──────── Supplied data

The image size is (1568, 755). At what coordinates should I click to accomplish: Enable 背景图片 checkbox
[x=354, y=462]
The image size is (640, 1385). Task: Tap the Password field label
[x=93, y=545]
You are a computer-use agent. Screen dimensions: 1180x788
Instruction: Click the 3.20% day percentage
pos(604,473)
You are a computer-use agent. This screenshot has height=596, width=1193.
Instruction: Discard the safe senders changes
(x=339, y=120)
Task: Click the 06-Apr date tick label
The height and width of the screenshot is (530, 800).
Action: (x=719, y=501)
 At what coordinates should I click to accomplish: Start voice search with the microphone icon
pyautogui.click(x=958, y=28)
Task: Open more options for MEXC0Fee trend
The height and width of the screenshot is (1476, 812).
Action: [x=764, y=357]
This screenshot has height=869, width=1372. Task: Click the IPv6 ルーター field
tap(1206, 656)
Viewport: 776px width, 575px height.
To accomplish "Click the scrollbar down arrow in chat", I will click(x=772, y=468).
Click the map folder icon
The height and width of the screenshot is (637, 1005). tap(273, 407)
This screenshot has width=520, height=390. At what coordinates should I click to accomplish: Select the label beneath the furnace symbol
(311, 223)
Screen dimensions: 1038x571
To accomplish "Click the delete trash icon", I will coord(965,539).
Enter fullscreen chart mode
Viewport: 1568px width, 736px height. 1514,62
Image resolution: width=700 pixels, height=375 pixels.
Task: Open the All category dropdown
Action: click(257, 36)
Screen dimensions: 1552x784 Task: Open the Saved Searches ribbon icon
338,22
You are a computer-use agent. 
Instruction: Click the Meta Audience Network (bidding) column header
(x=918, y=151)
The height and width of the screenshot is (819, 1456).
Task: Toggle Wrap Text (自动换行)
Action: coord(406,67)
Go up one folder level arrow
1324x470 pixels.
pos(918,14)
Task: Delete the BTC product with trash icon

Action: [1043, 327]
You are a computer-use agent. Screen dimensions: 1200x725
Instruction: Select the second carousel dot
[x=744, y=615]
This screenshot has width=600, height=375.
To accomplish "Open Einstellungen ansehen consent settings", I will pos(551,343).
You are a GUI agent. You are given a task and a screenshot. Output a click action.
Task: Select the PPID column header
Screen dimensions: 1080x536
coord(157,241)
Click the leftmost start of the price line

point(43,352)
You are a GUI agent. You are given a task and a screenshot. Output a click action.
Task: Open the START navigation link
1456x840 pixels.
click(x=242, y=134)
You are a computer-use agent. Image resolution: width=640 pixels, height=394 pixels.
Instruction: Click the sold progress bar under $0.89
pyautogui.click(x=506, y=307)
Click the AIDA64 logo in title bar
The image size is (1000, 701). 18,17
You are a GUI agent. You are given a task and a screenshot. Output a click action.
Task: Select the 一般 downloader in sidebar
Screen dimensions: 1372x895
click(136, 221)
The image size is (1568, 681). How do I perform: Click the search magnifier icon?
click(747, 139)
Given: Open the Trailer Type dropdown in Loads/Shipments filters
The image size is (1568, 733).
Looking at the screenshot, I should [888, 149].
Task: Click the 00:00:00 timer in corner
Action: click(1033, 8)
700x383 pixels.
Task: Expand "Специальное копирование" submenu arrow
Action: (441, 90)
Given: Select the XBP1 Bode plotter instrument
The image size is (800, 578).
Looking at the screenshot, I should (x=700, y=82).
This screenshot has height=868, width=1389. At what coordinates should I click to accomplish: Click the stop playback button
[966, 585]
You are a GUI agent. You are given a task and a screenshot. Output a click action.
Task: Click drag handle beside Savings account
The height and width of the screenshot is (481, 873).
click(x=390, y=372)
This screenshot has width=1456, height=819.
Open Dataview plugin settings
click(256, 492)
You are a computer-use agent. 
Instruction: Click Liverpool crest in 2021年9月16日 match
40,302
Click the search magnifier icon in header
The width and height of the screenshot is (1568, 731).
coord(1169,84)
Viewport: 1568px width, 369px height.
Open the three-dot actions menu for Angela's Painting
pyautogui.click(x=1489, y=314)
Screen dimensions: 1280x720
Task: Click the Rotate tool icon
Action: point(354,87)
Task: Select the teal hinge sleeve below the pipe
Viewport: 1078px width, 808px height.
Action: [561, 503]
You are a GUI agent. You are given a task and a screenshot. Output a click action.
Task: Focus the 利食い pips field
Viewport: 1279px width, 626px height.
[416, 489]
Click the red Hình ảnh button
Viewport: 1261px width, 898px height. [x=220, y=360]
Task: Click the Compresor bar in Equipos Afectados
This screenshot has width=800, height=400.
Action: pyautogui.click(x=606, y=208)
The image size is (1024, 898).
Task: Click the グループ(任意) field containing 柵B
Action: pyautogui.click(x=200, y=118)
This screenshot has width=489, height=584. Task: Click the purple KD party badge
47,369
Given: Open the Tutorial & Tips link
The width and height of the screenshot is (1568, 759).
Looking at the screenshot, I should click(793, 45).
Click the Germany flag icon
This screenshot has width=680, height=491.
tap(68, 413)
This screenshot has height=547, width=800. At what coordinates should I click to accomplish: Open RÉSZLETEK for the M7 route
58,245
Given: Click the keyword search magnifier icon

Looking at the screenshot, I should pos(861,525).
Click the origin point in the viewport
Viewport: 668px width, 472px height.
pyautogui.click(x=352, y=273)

────────────────

- [Written exercise]: Rewrite the material above, replacing "computer-use agent" with "GUI agent" wherever it occurs and leaving everything else unchanged.

- [Expected answer]:
The image size is (1568, 755). At what coordinates should I click to accomplish: Enable 背景图片 checkbox
[x=354, y=462]
The image size is (640, 1385). Task: Tap the Password field label
[x=93, y=545]
You are a GUI agent. Screen dimensions: 1180x788
Instruction: Click the 3.20% day percentage
pos(604,473)
You are a GUI agent. This screenshot has height=596, width=1193.
Instruction: Discard the safe senders changes
(x=339, y=120)
Task: Click the 06-Apr date tick label
The height and width of the screenshot is (530, 800).
Action: (x=719, y=501)
 At what coordinates should I click to accomplish: Start voice search with the microphone icon
pyautogui.click(x=958, y=28)
Task: Open more options for MEXC0Fee trend
The height and width of the screenshot is (1476, 812).
Action: [x=764, y=357]
This screenshot has height=869, width=1372. Task: Click the IPv6 ルーター field
tap(1206, 656)
Viewport: 776px width, 575px height.
To accomplish "Click the scrollbar down arrow in chat", I will click(x=772, y=468).
Click the map folder icon
The height and width of the screenshot is (637, 1005). tap(273, 407)
This screenshot has width=520, height=390. At what coordinates should I click to accomplish: Select the label beneath the furnace symbol
(311, 223)
Screen dimensions: 1038x571
To accomplish "Click the delete trash icon", I will coord(965,539).
Enter fullscreen chart mode
Viewport: 1568px width, 736px height. 1514,62
Image resolution: width=700 pixels, height=375 pixels.
Task: Open the All category dropdown
Action: click(257, 36)
Screen dimensions: 1552x784 Task: Open the Saved Searches ribbon icon
338,22
You are a GUI agent. 
Instruction: Click the Meta Audience Network (bidding) column header
(x=918, y=151)
The height and width of the screenshot is (819, 1456).
Task: Toggle Wrap Text (自动换行)
Action: coord(406,67)
Go up one folder level arrow
1324x470 pixels.
pos(918,14)
Task: Delete the BTC product with trash icon

Action: [1043, 327]
You are a GUI agent. Screen dimensions: 1200x725
Instruction: Select the second carousel dot
[x=744, y=615]
This screenshot has width=600, height=375.
To accomplish "Open Einstellungen ansehen consent settings", I will pos(551,343).
You are a GUI agent. You are given a task and a screenshot. Output a click action.
Task: Select the PPID column header
Screen dimensions: 1080x536
coord(157,241)
Click the leftmost start of the price line

point(43,352)
You are a GUI agent. You are given a task and a screenshot. Output a click action.
Task: Open the START navigation link
1456x840 pixels.
click(x=242, y=134)
You are a GUI agent. Image resolution: width=640 pixels, height=394 pixels.
Instruction: Click the sold progress bar under $0.89
pyautogui.click(x=506, y=307)
Click the AIDA64 logo in title bar
The image size is (1000, 701). 18,17
You are a GUI agent. You are given a task and a screenshot. Output a click action.
Task: Select the 一般 downloader in sidebar
Screen dimensions: 1372x895
click(136, 221)
The image size is (1568, 681). How do I perform: Click the search magnifier icon?
click(747, 139)
Given: Open the Trailer Type dropdown in Loads/Shipments filters
The image size is (1568, 733).
Looking at the screenshot, I should [888, 149].
Task: Click the 00:00:00 timer in corner
Action: click(1033, 8)
700x383 pixels.
Task: Expand "Специальное копирование" submenu arrow
Action: (441, 90)
Given: Select the XBP1 Bode plotter instrument
The image size is (800, 578).
Looking at the screenshot, I should (x=700, y=82).
This screenshot has height=868, width=1389. At what coordinates should I click to accomplish: Click the stop playback button
[966, 585]
You are a GUI agent. You are given a task and a screenshot. Output a click action.
Task: Click drag handle beside Savings account
The height and width of the screenshot is (481, 873).
click(x=390, y=372)
This screenshot has width=1456, height=819.
Open Dataview plugin settings
click(256, 492)
You are a GUI agent. 
Instruction: Click Liverpool crest in 2021年9月16日 match
40,302
Click the search magnifier icon in header
The width and height of the screenshot is (1568, 731).
coord(1169,84)
Viewport: 1568px width, 369px height.
Open the three-dot actions menu for Angela's Painting
pyautogui.click(x=1489, y=314)
Screen dimensions: 1280x720
Task: Click the Rotate tool icon
Action: point(354,87)
Task: Select the teal hinge sleeve below the pipe
Viewport: 1078px width, 808px height.
Action: [561, 503]
You are a GUI agent. You are given a task and a screenshot. Output a click action.
Task: Focus the 利食い pips field
Viewport: 1279px width, 626px height.
[416, 489]
Click the red Hình ảnh button
Viewport: 1261px width, 898px height. [x=220, y=360]
Task: Click the Compresor bar in Equipos Afectados
This screenshot has width=800, height=400.
Action: pyautogui.click(x=606, y=208)
The image size is (1024, 898).
Task: Click the グループ(任意) field containing 柵B
Action: pyautogui.click(x=200, y=118)
This screenshot has width=489, height=584. Task: Click the purple KD party badge
47,369
Given: Open the Tutorial & Tips link
The width and height of the screenshot is (1568, 759).
Looking at the screenshot, I should click(793, 45).
Click the Germany flag icon
This screenshot has width=680, height=491.
tap(68, 413)
This screenshot has height=547, width=800. At what coordinates should I click to accomplish: Open RÉSZLETEK for the M7 route
58,245
Given: Click the keyword search magnifier icon

Looking at the screenshot, I should pos(861,525).
Click the origin point in the viewport
Viewport: 668px width, 472px height.
pyautogui.click(x=352, y=273)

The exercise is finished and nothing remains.